Il y a des jours où je me regarde ouvrir et fermer la main, émerveillée par tous les dessous ingénieux de la mécanique humaine. J'éprouve alors un sentiment plus grand que nature devant cette structure hautement parfaite qu'est notre anatomie. Mais cette perception a chancelé depuis ma récente lecture de Le Horla, écrit par Maupassant:
...Le notre (corps) si faible, si maladroitement conçu, encombré d'organes toujours fatigués, toujours forcés comme des ressorts trop complexes, qui vit comme une plante ou comme une bête, en se nourissant péniblement d'air, d'herbe de de viande, machine animale en proie aux maladies, aux déformations, aux putréfactions, poussive, mal réglée, naîve et bizzare, ingénieusement mal faite, oeuvre grossière et délicate, ébauche d'être qui pourrait être devnir intelligent et superbe.

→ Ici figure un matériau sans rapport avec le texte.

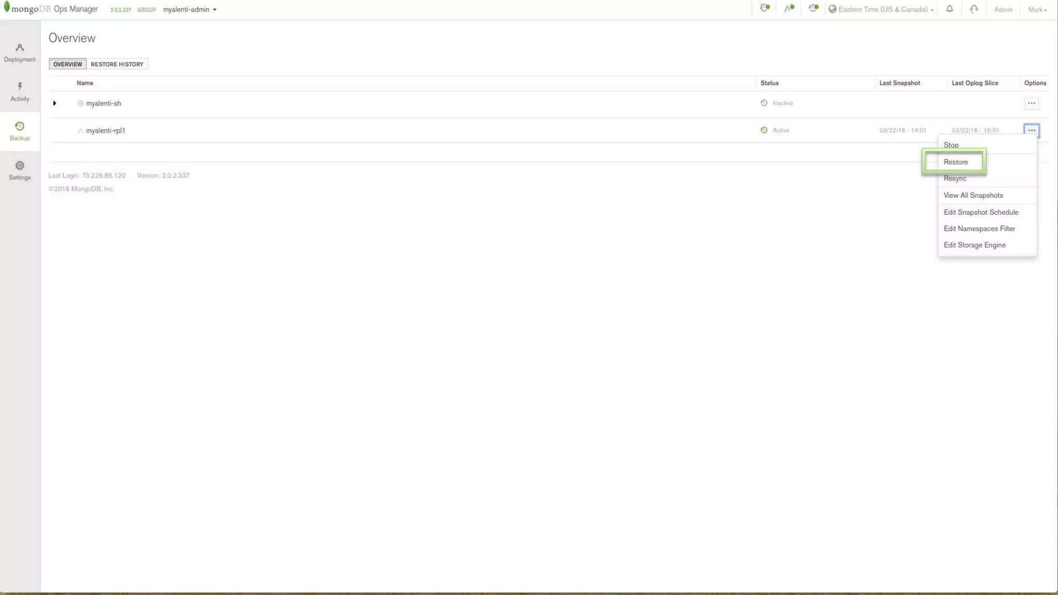Select View All Snapshots menu entry

tap(973, 195)
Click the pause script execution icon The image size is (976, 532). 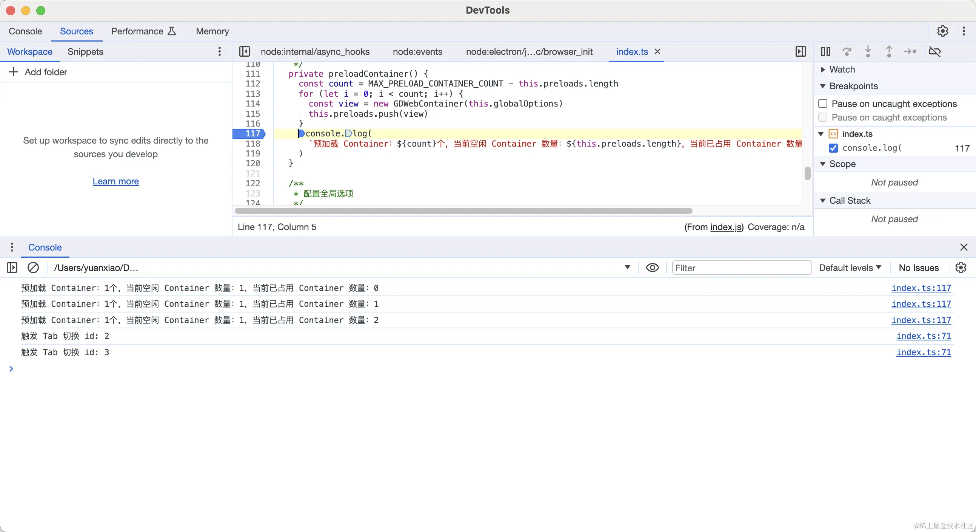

Bon. Je peux bien concéder que le corps humain est une grimace à nos rêves les plus fous. Particulièrement pour ceux traitant d'immortalité et de jeunesse éternelle. Mais Maupassant en rajoute: Pourquoi pas d'autres éléments que le feu, l'air, l'eau la terre? Ils sont quatre, rien que quatre, ces pères nourriciers des êtres! Quelle pitié! Pourquoi ne sont-ils pas quarante, quatre cents, quatre mille! Comme tout est pauvre, mesquin, misérable! Avarement donné, sèchement inventé, lourdement fait!
Ouais. Éduquée à se satisfaire d'être en bonne santé, ce discours sur le post humain détonne. Mais n'est nullement nouveau. Paraît qu'il faut lire du Michel Houellebecq pour en savoir plus.